PPL co-expression networks in OV
To gain a deep understanding of PPL biological functions in OV, the function fig 5A indicated the showed negative and positive correlation with PPL. The figure 5b presented top 50 significantly correlated genes (either negatively or positively). The figure 5c showed the STRING online database derived PPL network and its co-expression genes.
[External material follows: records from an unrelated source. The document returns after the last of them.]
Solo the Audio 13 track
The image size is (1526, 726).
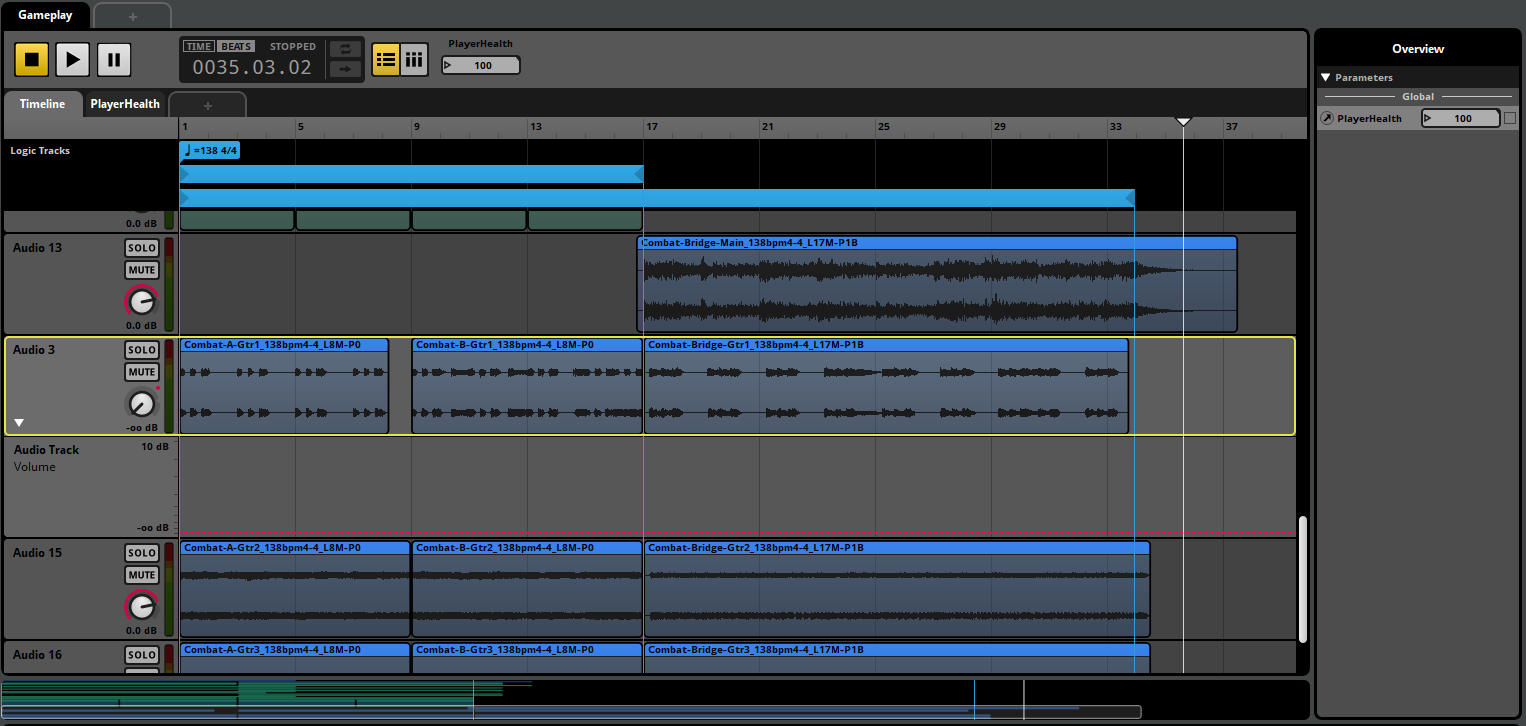(142, 248)
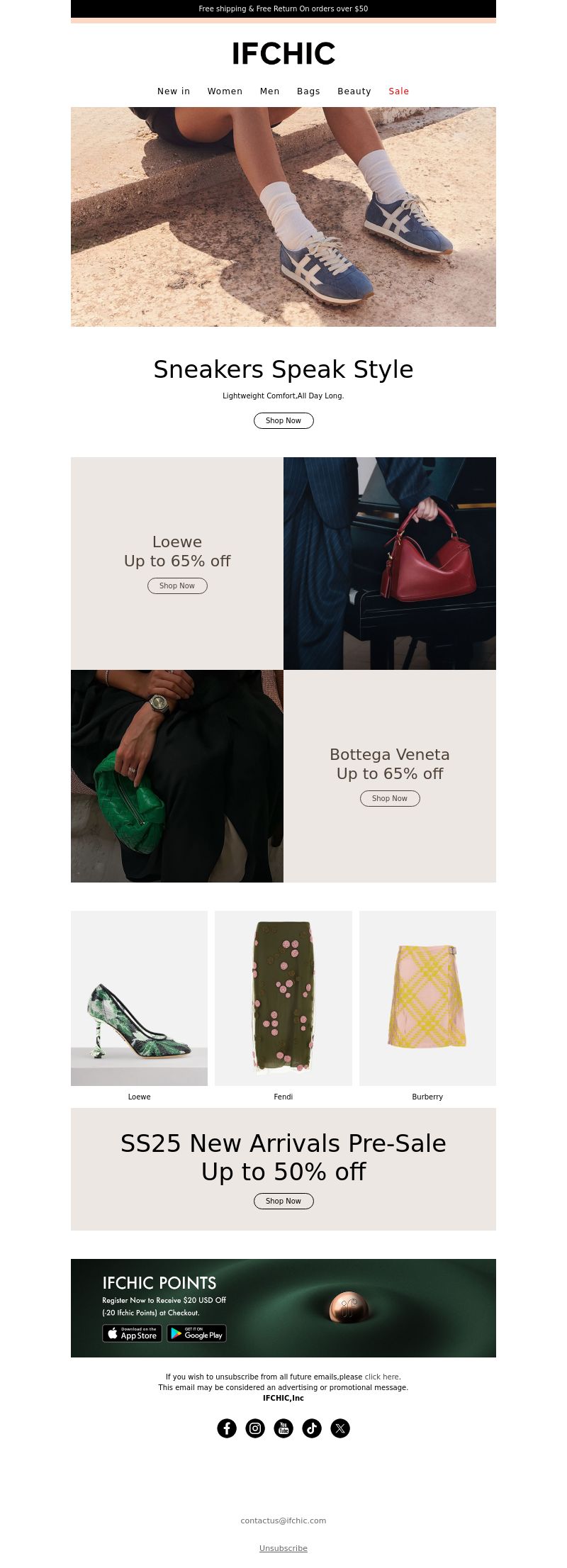567x1568 pixels.
Task: Tap the App Store download badge
Action: 132,1333
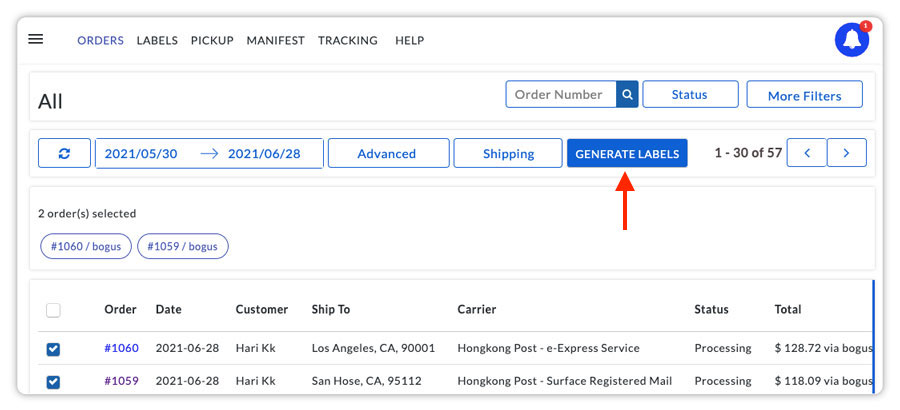This screenshot has width=900, height=410.
Task: Go to previous page of orders
Action: (x=806, y=153)
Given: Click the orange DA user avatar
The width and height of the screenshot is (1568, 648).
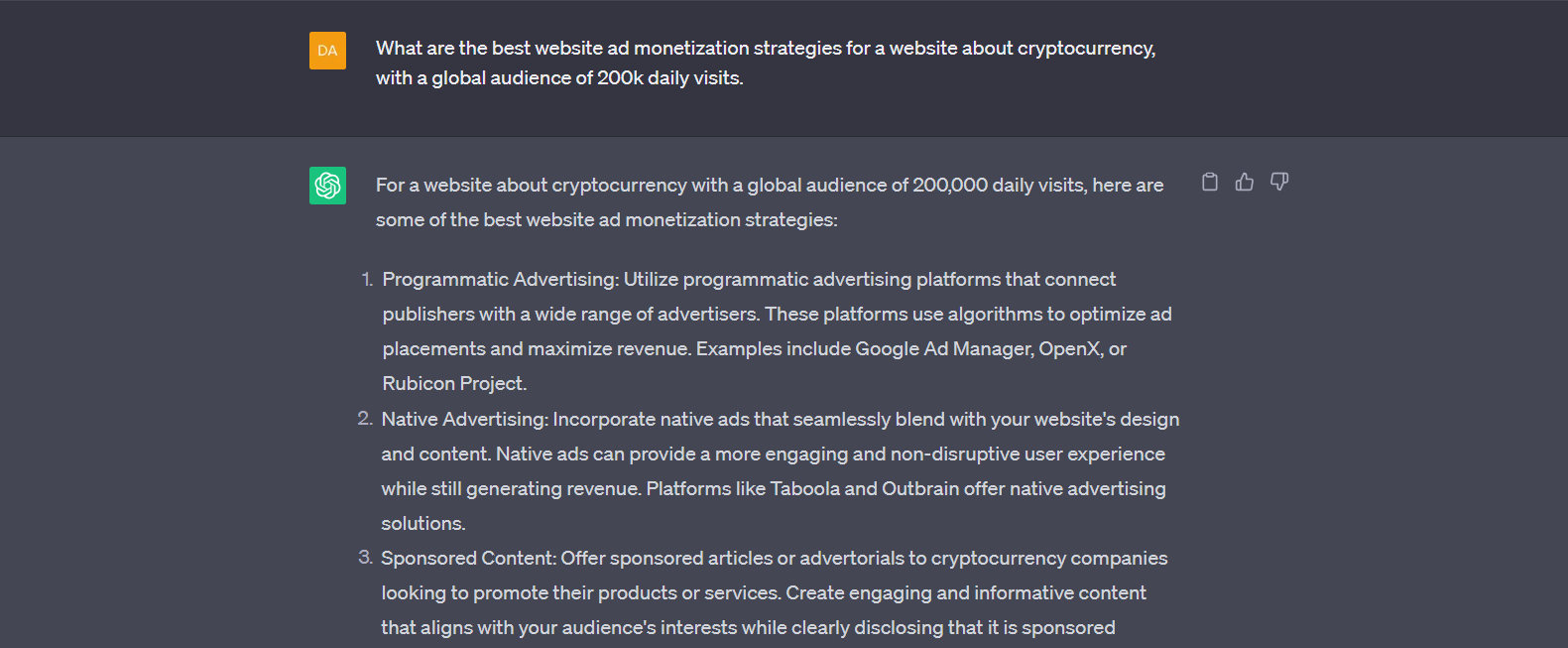Looking at the screenshot, I should (327, 51).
A total of 502 PPL expression correlated essential genes were identified and listed in supplement table 1. By method MCC in CytoHubb, we found 10 hub genes (LAMC2, PXN, LAMA3, LAMB3, LAMA5, ITGA3, TLN1, ACTN4, ACTN1, ITGB4, Fig. 5d), of which the survival map of these ten genes in OV was shown in figure 5e.
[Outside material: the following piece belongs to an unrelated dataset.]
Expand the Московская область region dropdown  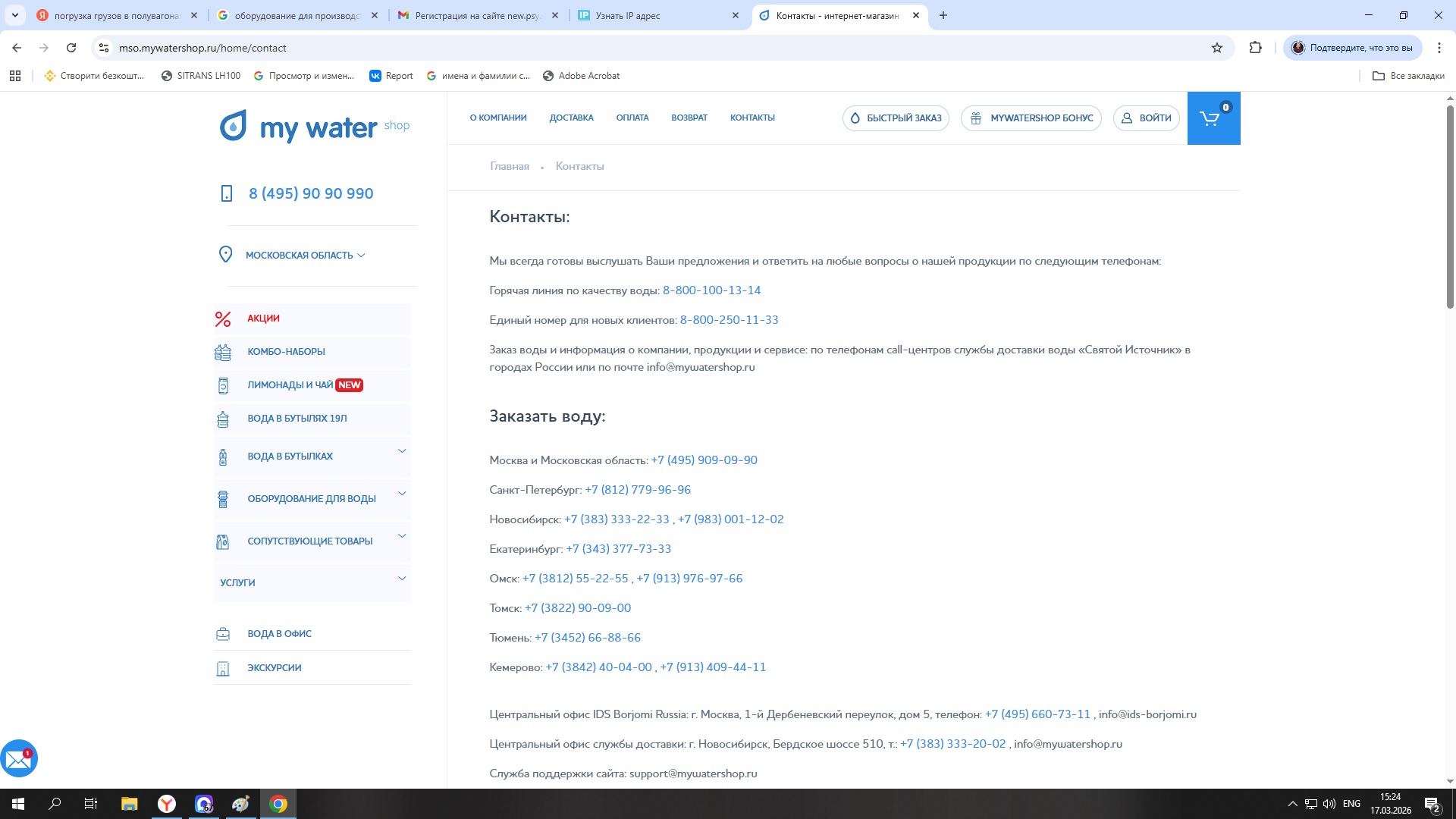pos(305,256)
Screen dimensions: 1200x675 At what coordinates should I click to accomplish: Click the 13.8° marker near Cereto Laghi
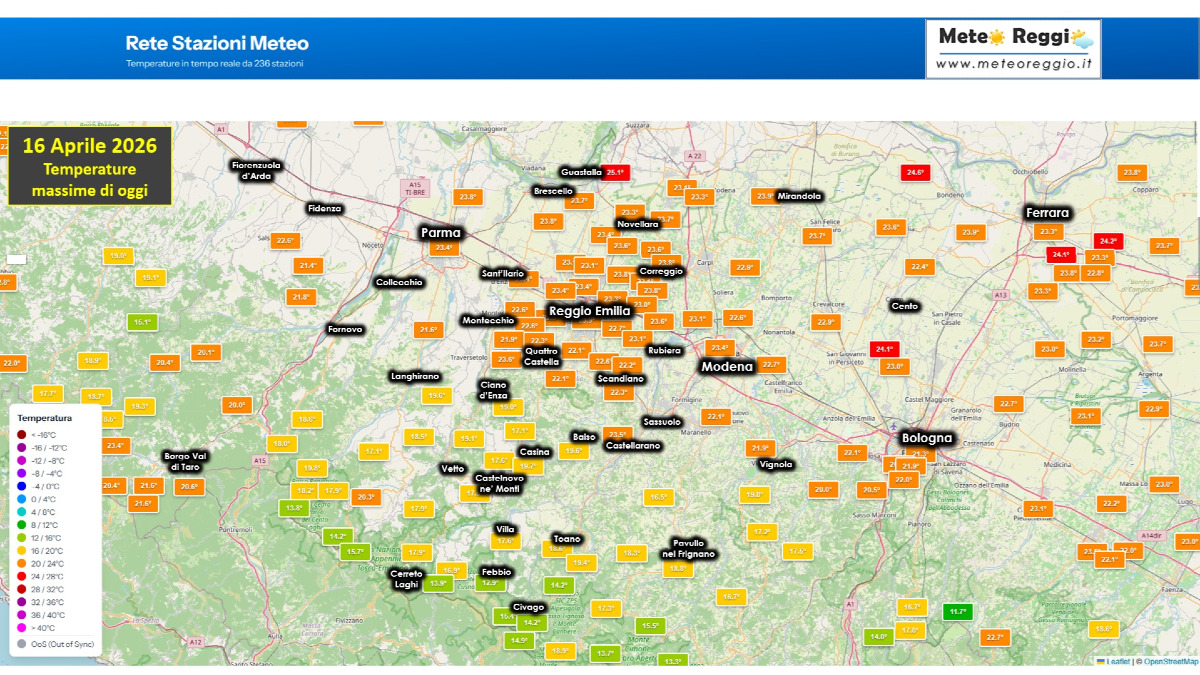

Significant GSEA annotated geneontology_Biological_Process_no Redundant term indicated that PPL co-expressed genes mainly participate in Ras protein signal transduction, cell-cell signaling by wnt, cell cycle checkpoint, postreplication repair, DNA-templated transcription, termination, etc. KEGG pathway analysis indicated the existence of enrichment in Wnt signaling pathway, MAPK signaling pathway, Hippo signaling pathway, EGFR tyrosine kinase inhibitor resistance, PI3K-Akt signaling pathway, etc. (fig. 5f).
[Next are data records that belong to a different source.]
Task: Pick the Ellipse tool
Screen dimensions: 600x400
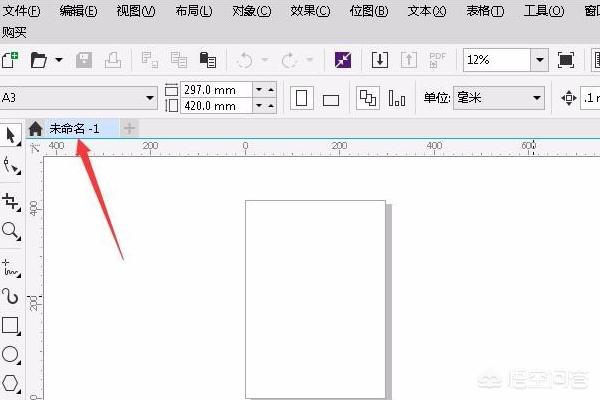Action: click(11, 354)
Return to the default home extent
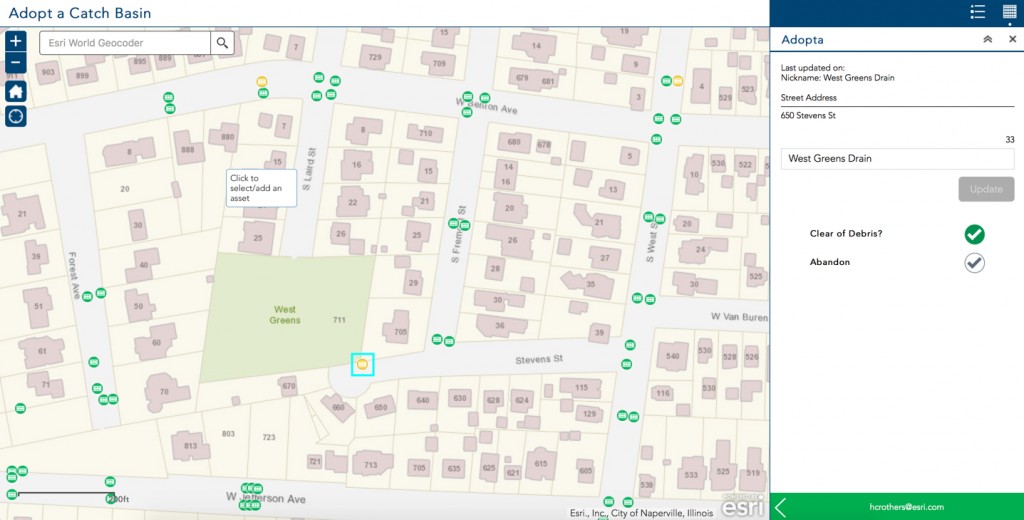This screenshot has height=520, width=1024. [x=16, y=91]

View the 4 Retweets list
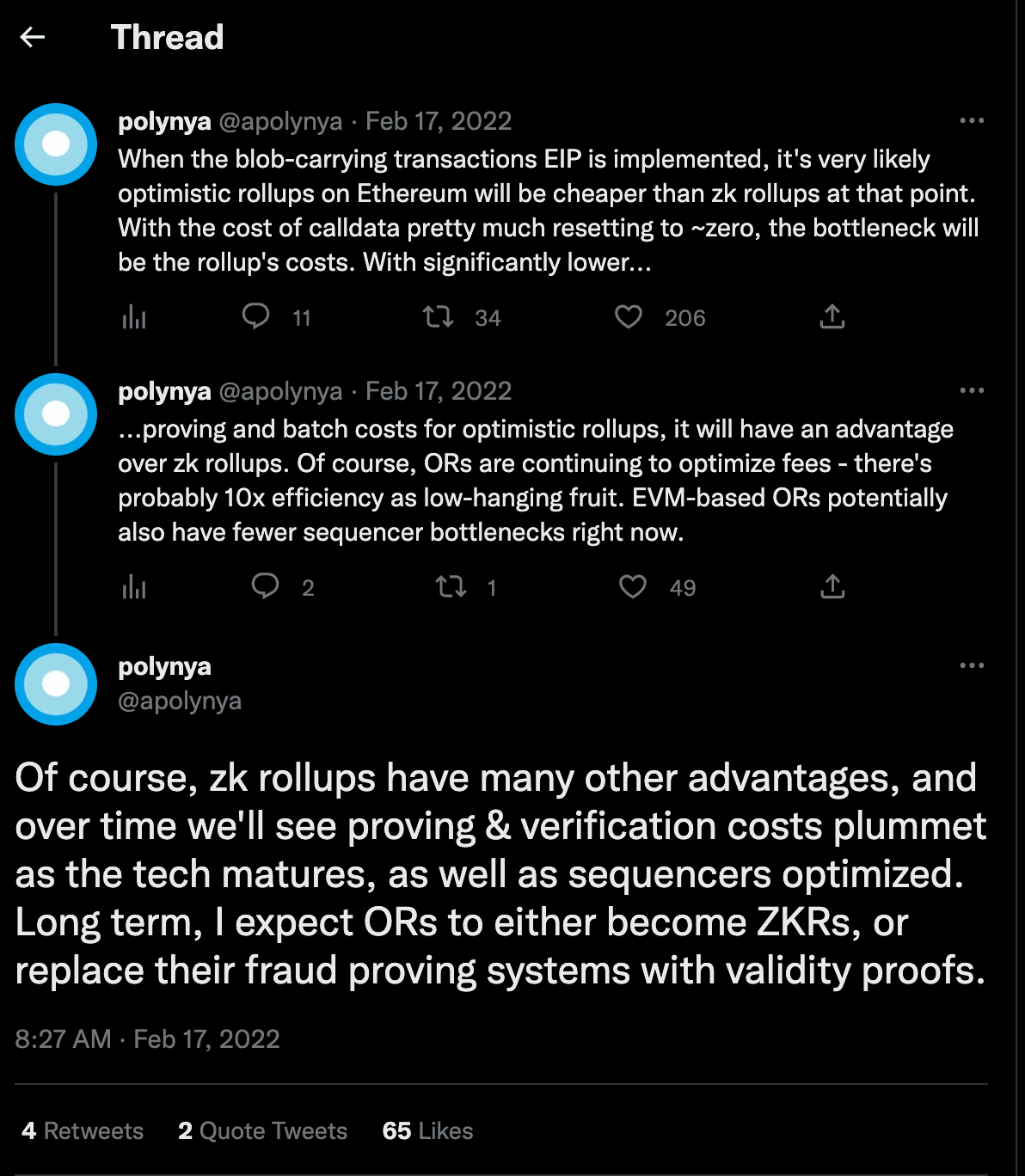point(83,1130)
PPL is correlated with immune infiltration level in OV
More importantly, we further assessed the underlying relationships of the mutants of PPL with immune infiltrates in OV microenvironment, a significant correlation was observed between PPL CNV and infiltrating levels of neutrophils and macrophages cells (fig. 6a). TIMER database results indicated a significant correlation between PPL expression and infiltrating levels of CD4+ T cell macrophages, neutrophils, and dendritic cells (fig.6b). Furthermore, Kaplan-Meier analysis results presented a correlation between poor survival outcomes in OV and lower infiltration levels of Dendritic cell (fig. 6c). The affection of PPL expression on various immune cells including neutrophil cell, dendritic cell, CD4+T cell, macrophage, CD8+T cell and B cell was evaluated using multivariable hazards models based on TIMER database (Table 3). CD4+T cell, Macrophage cell, and PPL expression were correlated with OS, based on Cox results . From above all, we surmised that PPL may have an impact on patients’ survival through immune infiltration interaction in OV.